---------- Article

Re: vmd-l: Re: Fwd: "cuda error cudastreamcreate",

From: Francesco Pietra (chiendarret_at_gmail.com)
Date: Fri Jun 17 2011 - 02:36:49 CDT

Hello John:
Thanks for making us the matter clear. My own, was a reply to Brian.

Personally, I have no interest in Mac, and far less in Windows. As a
GNU-Linux Debian amd64 (extended to "contrib" and "non-fee") user, I
never had obstacles in scientific computing as far as the OS is
concerned. When I had some, as recently with NAMD-CUDA, it was my
silly misusing. Actually, the nvidia driver compiles smoothly in amd64
wheezy without the need of external compilation by nvidia software
(thanks to Lennart Sorenson) and graphic cards are easily made visible
(thanks to Axel).

I am working with present means. Should one day hardware become
unavailable for CUDA, we will change. We have invested some 1000 euros
in that, nearly pocket money, while we plan to build a cluster with
infiniband. At any event, that with hardware was never an investment,
I suppose it will be so even with ATI. And for us, GTX 470 was a
start. Perhaps, our main problem is with the motherboards. My feeling
is that the Gigabite GA 890FXAUD5 we use, does not exploit fully the
two GTX 470 installed. More importantly we can become interested in
ATI-OpenCL if NAMD runs faster, or offers wither tools, with that. At
present, NAMD/VMD in CUDA. are unbelievable gifts.

i wish you a nice day
francesco

On Fri, Jun 17, 2011 at 8:22 AM, John Stone <johns_at_ks.uiuc.edu> wrote:
>
> Hi Francesco,
>  The main thing that has prevented OpenCL from being enabled
> by default in production versions of VMD, NAMD, and other tools
> has been lack of stability across the implementations
> by multiple vendors, and lack of compatibility between binaries compiled
> with one vendor's OpenCL SDK with another vendors runtime (something
> we've had working for a decade for OpenGL for graphics...)
> There is hope though, and I've recently heard that the major problems
> were either recently fixed or will be very shortly.
>
> What operating system are you running?  Up to now there have not been
> stable multi-vendor-compatible OpenCL shared libraries for platforms
> other than MacOS X 10.6.  VMD 1.9 does include OpenCL support for one of the
> electrostatics algorithms and for molecular orbital display, but it is
> not turned on in the binaries we distribute due to the issues I describe above
> about cross-vendor compatibility of the shared libraries.
>
> In my testing cross-vendor OpenCL already works fine on MacOS X 10.6,
> so I am currently hoping to release an OpenCL-enabled VMD 1.9.1 for
> MacOS X 10.6.  If cross-vendor OpenCL works properly for Windows
> and/or Linux, I may enable it on those platforms for the next release as well.
>
> The main thing that will determine whether we release VMD with
> OpenCL enabled by default will be how stable it is on the average
> user's machine.  This will be something we get a lot of feedback
> on during the early beta versions.
> We'll have to see how things go in testing.

--------------------
---------- Stored rows

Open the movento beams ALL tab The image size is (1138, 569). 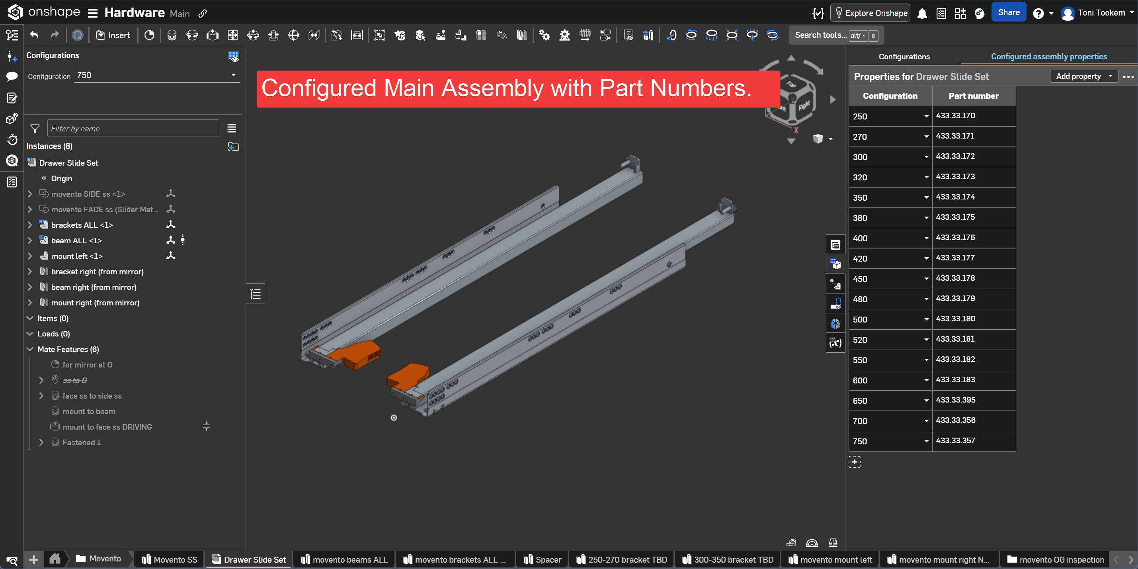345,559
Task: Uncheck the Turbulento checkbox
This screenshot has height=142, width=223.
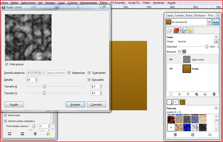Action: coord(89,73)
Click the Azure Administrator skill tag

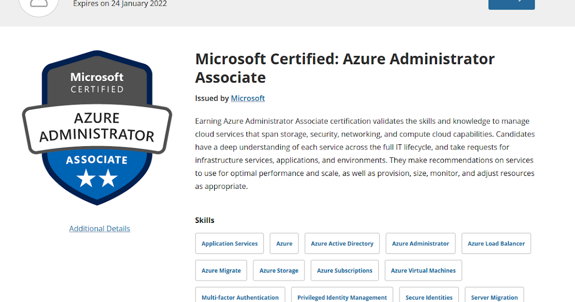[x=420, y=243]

--------------------
---------- Stored rows

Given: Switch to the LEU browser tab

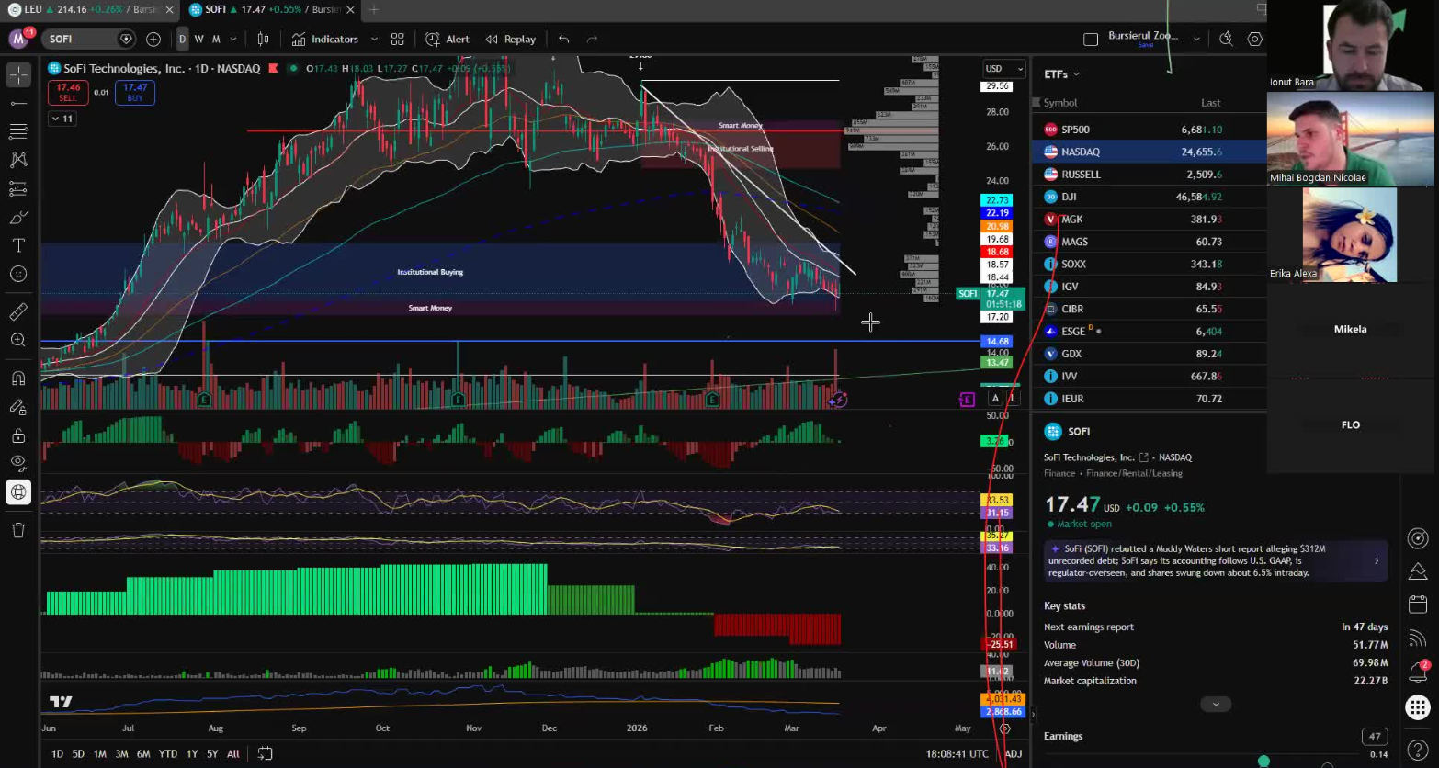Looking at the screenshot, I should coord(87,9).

--------------------
---------- Stored rows

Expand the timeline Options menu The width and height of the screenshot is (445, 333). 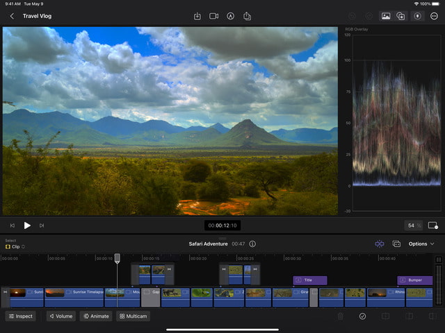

--------------------

■ **Exercise task 1**
Which people are named in the mailing-list reply about CUDA and OpenCL support?
■ **Exercise task 2**
Carry the mailing-list reply about CUDA and OpenCL support forward from its final line.

■ **Exercise output 1**
Francesco Pietra, John Stone, Brian, Lennart Sorenson, Axel

■ **Exercise output 2**
>
> OpenCL and CUDA are actually quite different in a number of
> important respects.  Also, while the same OpenCL kernel can run
> on devices made by different vendors, it will not necessarily
> be _fast_ on devices made by multiple vendors...  In VMD I had
> to make 3 different versions of the molecular orbital kernels for
> OpenCL in order to get good performance on NVIDIA, ATI, and Intel x86
> CPUs.  They could each run the other kernel versions, but often at
> a fraction of the performance achievable when kernels were written
> with knowledge of the underlying hardware.
>
> Also, while the OpenCL/CUDA kernel code looks very similar for
> trivial examples, OpenCL still lacks many of the advanced
> features of CUDA that were added in the past two years,
> and some things that are more fundamental, e.g. C pointer
> manipulation, support for C++ operator overloading,
> templates, etc.  While one can get by without the advanced features
> of CUDA that OpenCL is missing, they frequently make code development
> a lot easier and are sorely missed when you're used to having them...
>
> Cheers,
>  John Stone
>  vmd_at_ks.uiuc.edu
>
> On Fri, Jun 17, 2011 at 07:50:05AM +0200, Francesco Pietra wrote:
>> Does NAMD parallelization work on OpenCL/ATI GPU? Is VMD supported on
>> OpenCL/ATI GPU?
>> If not, what could I do with ATI GPU?
>> francesco
>>
>> On Fri, Jun 17, 2011 at 4:13 AM, Brian Morris <cymraegish_at_gmail.com> wrote:
>> > Huh ?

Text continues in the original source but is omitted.